Stored records:
-- -- --

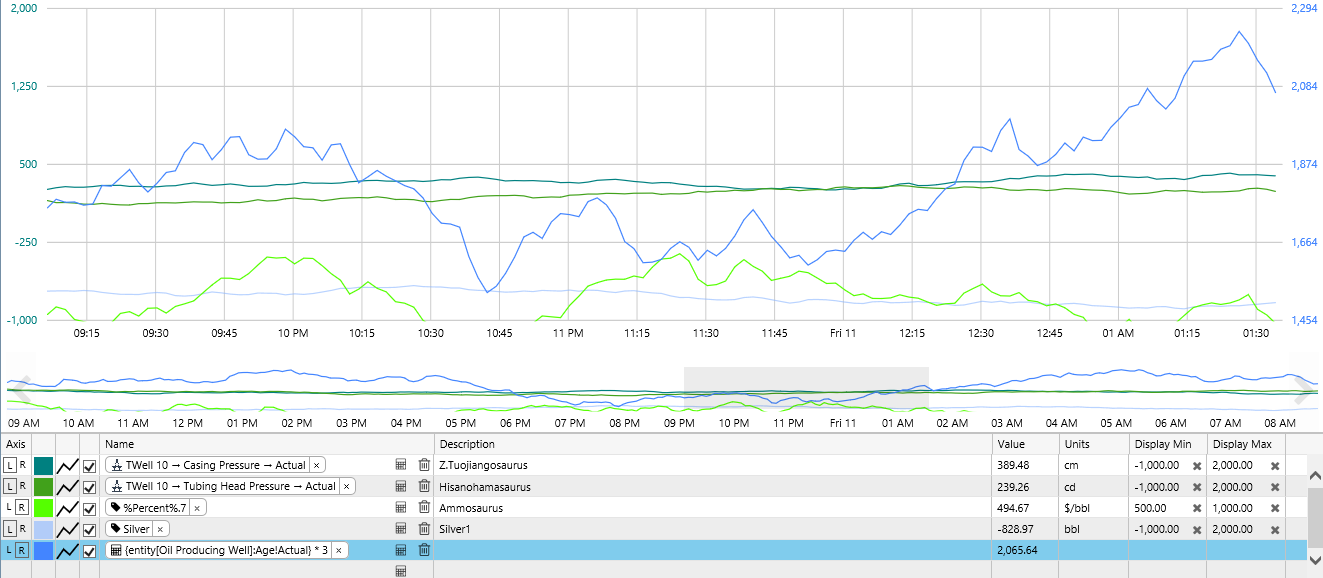This screenshot has width=1323, height=578.
Task: Clear Display Max for the Silver1 row
Action: pos(1276,529)
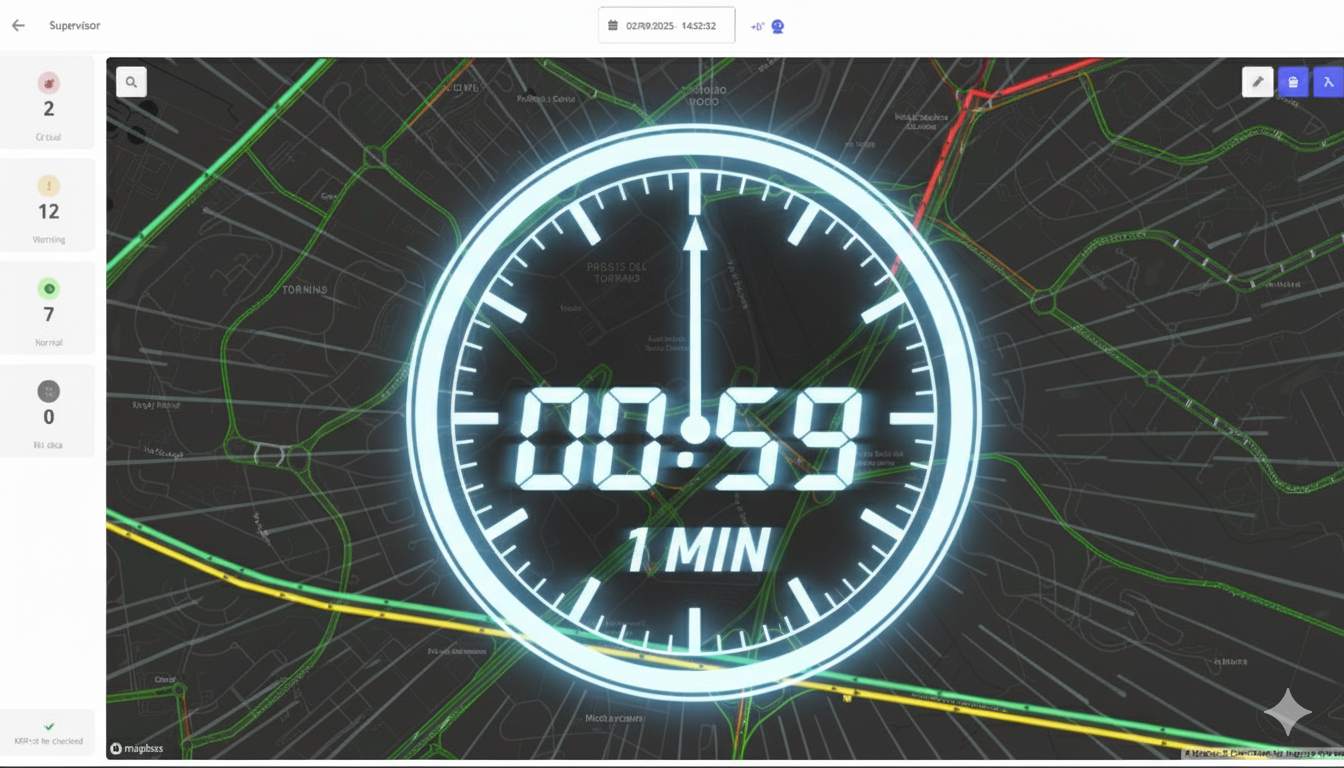Viewport: 1344px width, 768px height.
Task: Open the date and time picker field
Action: coord(667,26)
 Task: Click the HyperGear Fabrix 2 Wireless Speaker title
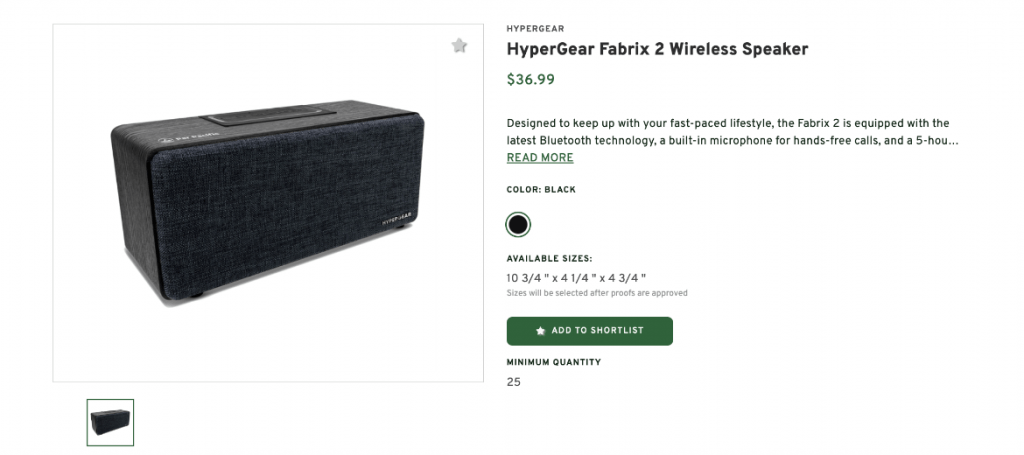tap(657, 49)
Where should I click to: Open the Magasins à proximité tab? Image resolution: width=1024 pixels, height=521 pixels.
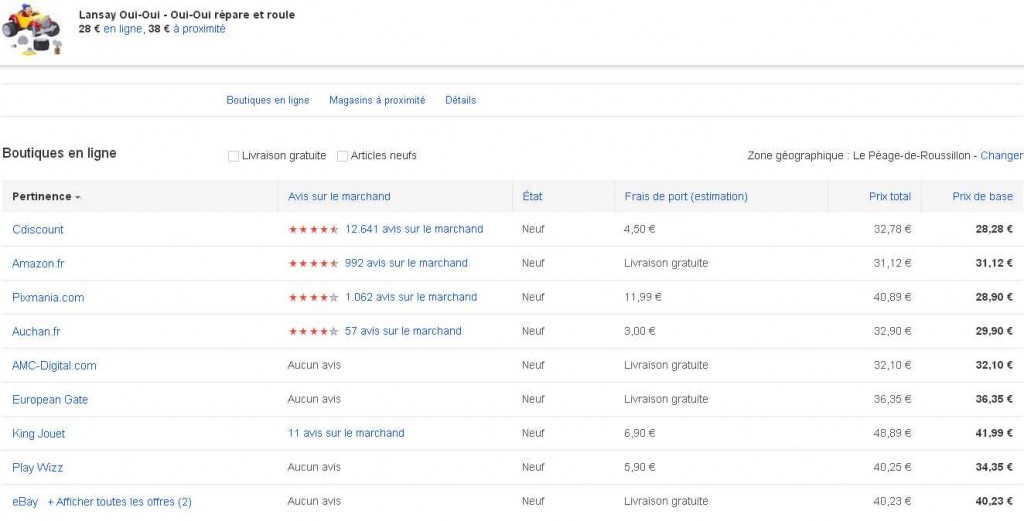377,100
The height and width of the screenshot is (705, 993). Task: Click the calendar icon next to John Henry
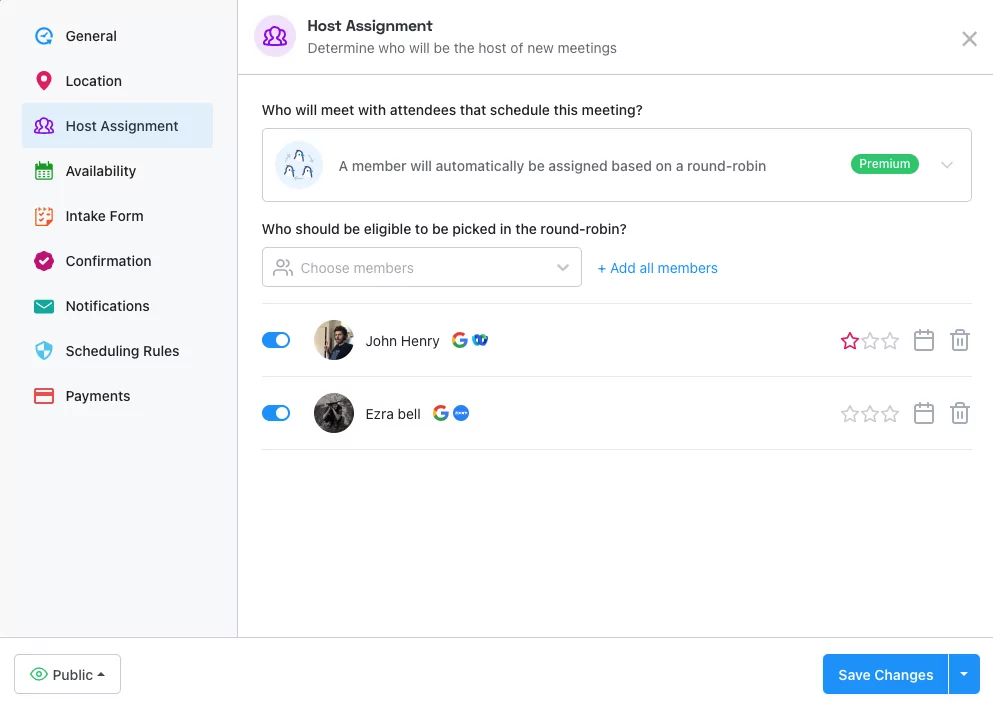tap(923, 340)
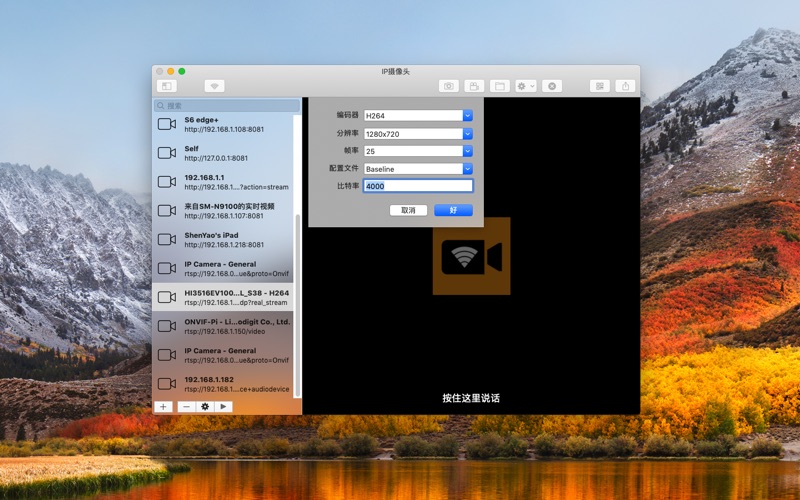Open camera settings gear below the list
The image size is (800, 500).
pyautogui.click(x=205, y=406)
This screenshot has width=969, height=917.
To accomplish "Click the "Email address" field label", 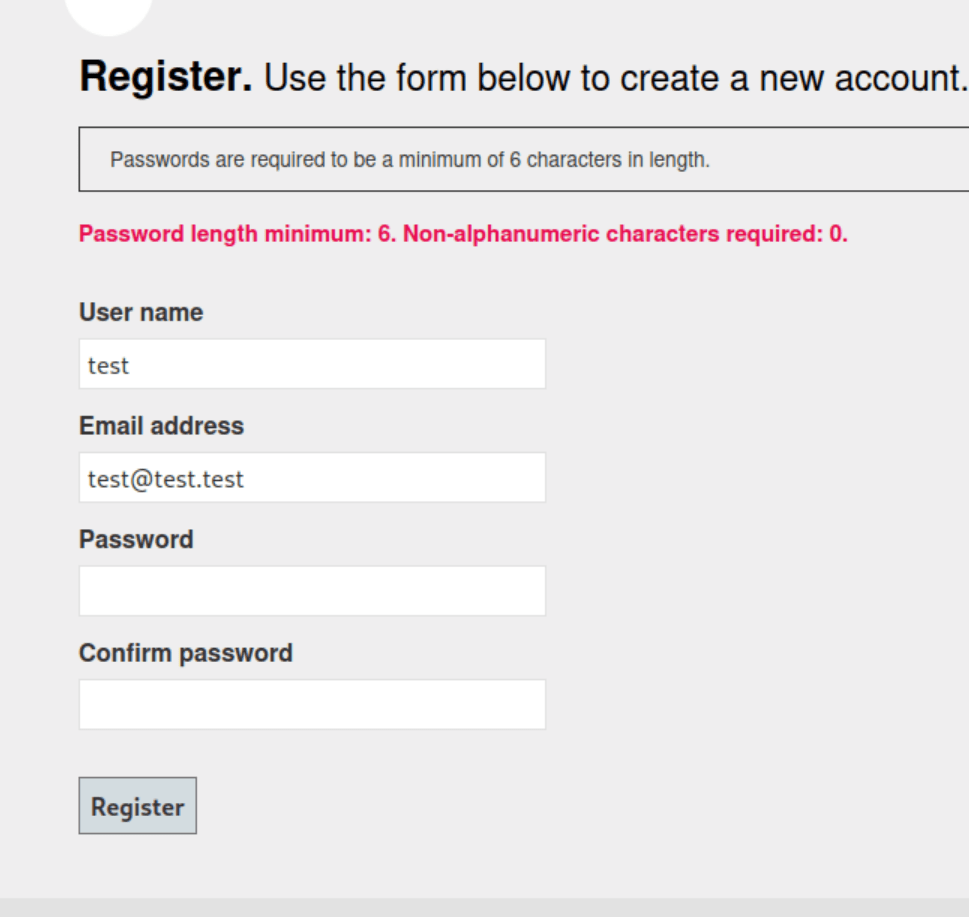I will pyautogui.click(x=161, y=426).
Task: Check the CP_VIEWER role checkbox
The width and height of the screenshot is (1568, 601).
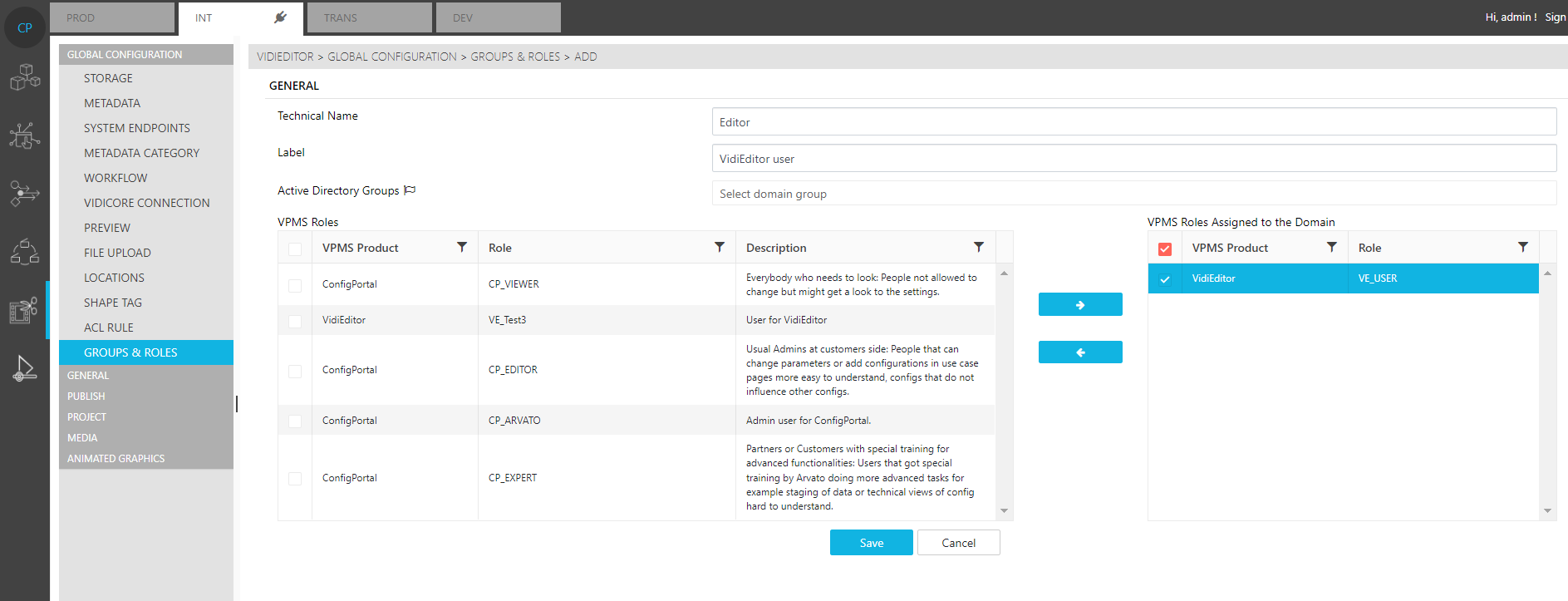Action: [295, 285]
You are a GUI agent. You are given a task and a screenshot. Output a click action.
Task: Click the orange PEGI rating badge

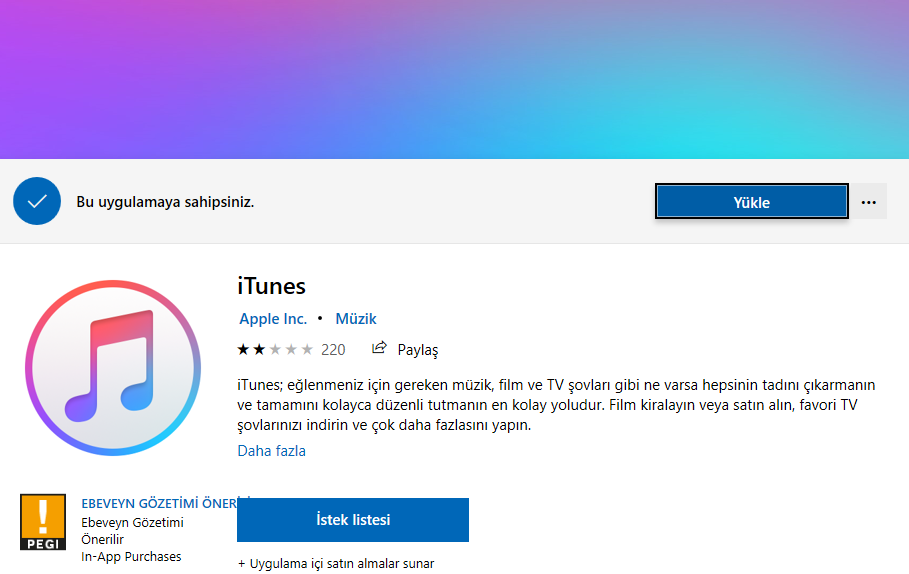point(43,521)
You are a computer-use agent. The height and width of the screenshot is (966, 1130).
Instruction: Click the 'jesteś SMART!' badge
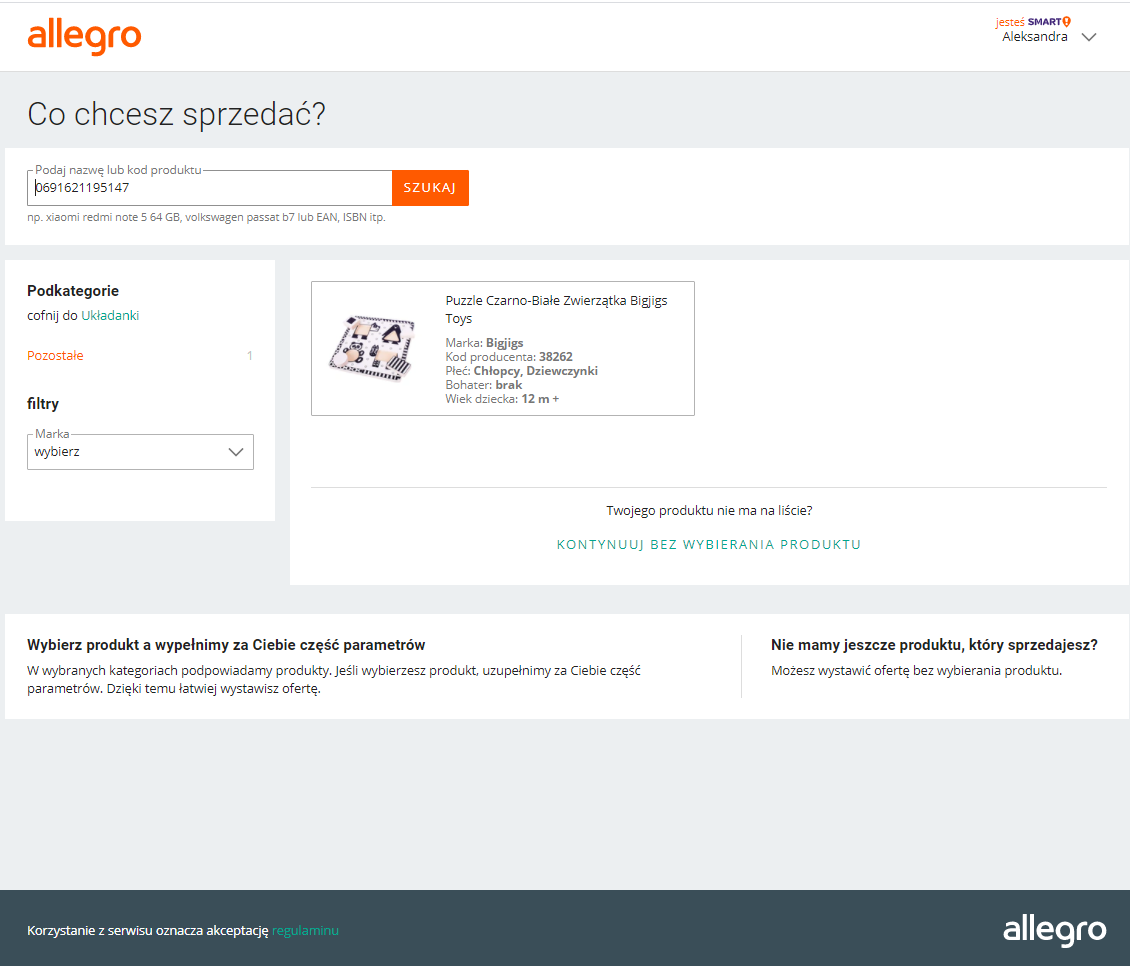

-- -- --

- _TASK DESCRIPTION_
Exclude every picture, then return precisely the lines that run from the line containing "Task: Check the CP_VIEWER role checkbox" through the end of the entries above.

- _RESPONSE FOR THIS EXERCISE_
Task: Check the CP_VIEWER role checkbox
The width and height of the screenshot is (1568, 601).
Action: [295, 285]
You are a GUI agent. You are given a task and a screenshot. Output a click action.
Task: Click the orange PEGI rating badge

point(43,521)
You are a computer-use agent. The height and width of the screenshot is (966, 1130).
Instruction: Click the 'jesteś SMART!' badge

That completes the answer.